Wäre das aber überhaupt sinnvoll? Ich nutze den PC überwiegend zum spielen.


----------



## Techki (12. Juni 2012)

es Reichen schon 8Gb zum spielen , die meisten spiele nutzten/brauche nicht sehr viel Ram , wenn du oft VIELE Programme gleichzeitig anhast dan brauchste 16Gb ( ist deine entscheidung ) .
8Gb reiche zum spielen ^^


----------



## Schiassomat (12. Juni 2012)

Würde mir an deiner Stelle 16GB kaufen, bei den Preisen

Warte noch 2 bis 3Jahre dann wirste sehen dass 16GB nicht so übertrieben sind wie man im Moment meinen würde.


----------



## Junky90 (12. Juni 2012)

In 2 bis 3 Jahren wird man aber mit Sicherheit kein DDR3 RAM mehr verwenden. 
Wenn die Zeit gekommen ist und du die 16 GB auch wirklich benötigst, würdest du sowieso zu DDR4 etc. greifen anstatt den bis dahin veralteten DDR3.


----------



## MATRIX KILLER (12. Juni 2012)

Wenn du nur Spielst und Office nutzt,dann reichen 8GB Ram aus.


----------



## Schiassomat (12. Juni 2012)

Junky90 schrieb:


> In 2 bis 3 Jahren wird man aber mit Sicherheit kein DDR3 RAM mehr verwenden.
> Wenn die Zeit gekommen ist und du die 16 GB auch wirklich benötigst, würdest du sowieso zu DDR4 etc. greifen anstatt den bis dahin veralteten DDR3.

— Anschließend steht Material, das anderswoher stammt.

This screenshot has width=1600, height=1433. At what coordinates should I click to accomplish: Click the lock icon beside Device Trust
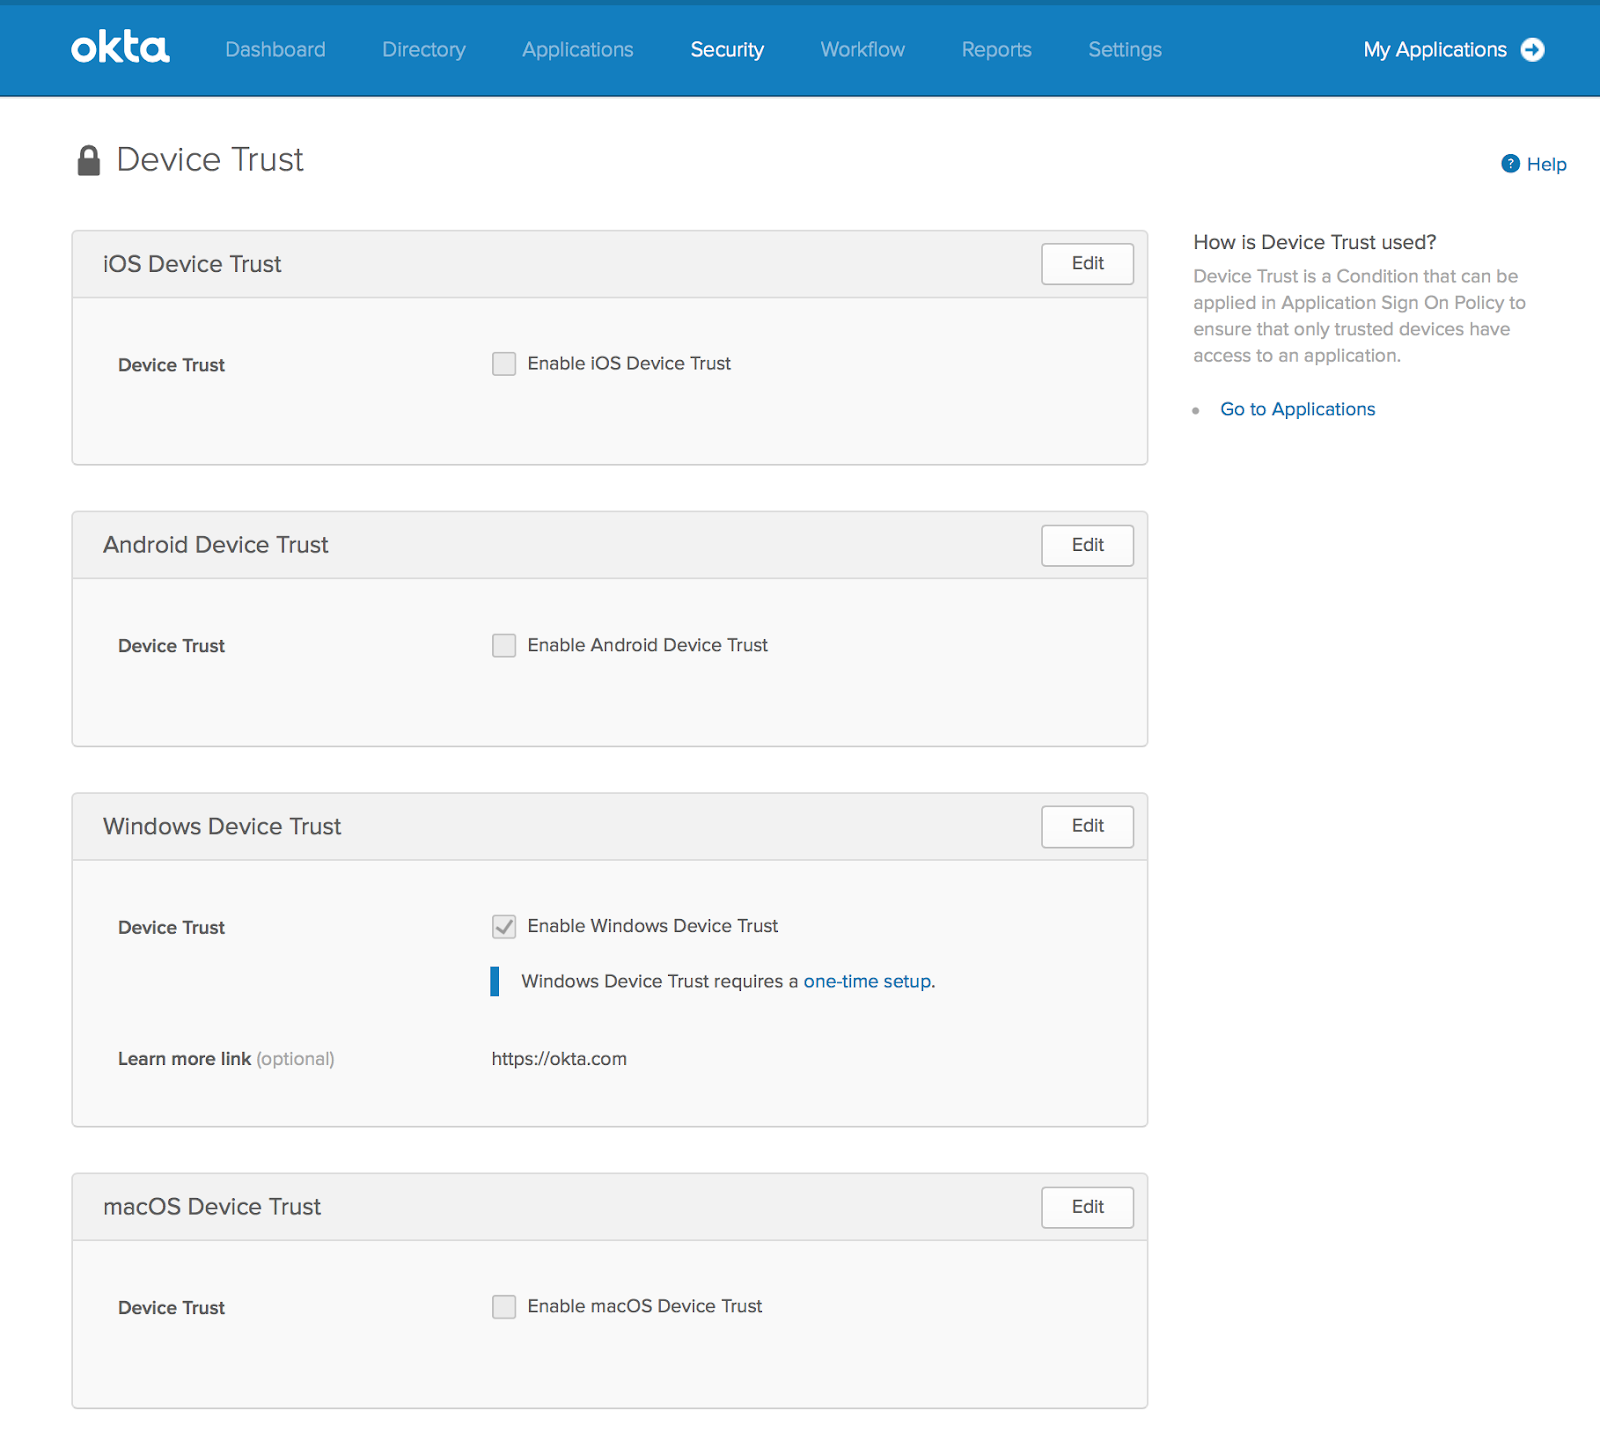point(89,160)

Ich weis ja nicht wie du das handhabst aber ich für meinen Teil verwende meinen PC länger als ein Jahr, das ist mir schon klahr das in 3 Jahren der DDR4 Standard eingeführt ist aber sich desswegen gleich ein neues Sys zu bauen halte ich für übertrieben.


----------



## Toxoplasma (12. Juni 2012)

Danke erstmal an alle, ich bleibe erstmal bei den 8GB reichen ja auch zum spielen!
Und in 2-3 jahren kann man über DDR4 nachdenken, da dann eh ein neues System fällig wird!


----------



## FreezerX (12. Juni 2012)

Gute Entscheidung. 
8GB reichen die nächsten Jahre für Spiele noch bequem aus. Wenn Windows nur 4GB in den Rachen bekommt, dann senkt Win7 sogar seinen Speicherbedarf, so dass mehr Programme Platz haben. Sieht Windows 8GB, genehmigt es sich mehr RAM, kann den Platz aber auch hergeben.


----------



## Junky90 (12. Juni 2012)

Also in 3 Jahren halte ich es durchaus für sinnvoll, sich ein neues Board + CPU + RAM zu kaufen.
Die Grafikkarte erneuer ich alle 1,5 Jahre, manchmal sogar früher.


----------



## shannes (15. Juni 2012)

hi!
ich hab 16GB verbaut. dachte, dass meine Virtualisierungen mehr RAM wegziehen und die EBB auch mehr braucht. Bei dem, was ich bis jetzt gemacht habe, wurde der RAM aber noch nicht ausgelastet bzw. gab's nen Engpass. Hab nicht genau drauf geachtet, ob ich überhaupt über 8GB Auslastung rüber bin. Aber wie schon gesagt, extrem teuer war's nicht. 
Will aber in Bereich Bild- und Videobearbeitung noch mehr machen. Dann werd ich's brauchen. Hab da von Leuten gehört, die von 16gb auf 32gb wechseln. Ist aber eher die Ausnahme. 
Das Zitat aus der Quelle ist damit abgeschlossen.